When Vilotte monitored the ATP Masters Series tournament in Paris, which the French federation also organizes, he said bets over the weeklong event totalled between $750 million and $1.5 billion.

"You can imagine that for Roland Garros, the totals would be much higher," he said.

The federation says the betting companies manage to avoid being stuck with the fallout when there is suspicion of match fixing.

"They purely scrap the bets on the event in question and by doing that generate a scandal that the organization and players have to deal with. It can give them a lifelong ugly reputation," Dupont said.

The ATP opened an investigation into the Davydenko match, interviewing him and his wife and reviewing telephone records. No findings have been announced.

Since the match, several players have come forward to say they have been approached with offers to fix matches.

Late last year, three Italian pros - Potito Starace, Daniele Bracciali and Alessio Di Mauro - were suspended for betting on tennis matches involving other players.

According to Betfair and Bwin, attacking the official betting companies would only make the situation worse.

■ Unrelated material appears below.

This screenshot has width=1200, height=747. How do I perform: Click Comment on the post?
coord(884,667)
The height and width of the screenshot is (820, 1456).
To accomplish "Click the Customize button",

"Targeting EU-licensed companies, which are highly regulated, to leave punters (bettors) betting only with unlicensed operators across the web, would completely miss the point," Davies said.

Bwin agreed.

"We are a legal company quoted on the Vienna exchange," Costanzo said. "The problem is not companies like us, but the black market, which exist in all countries without strict regulation."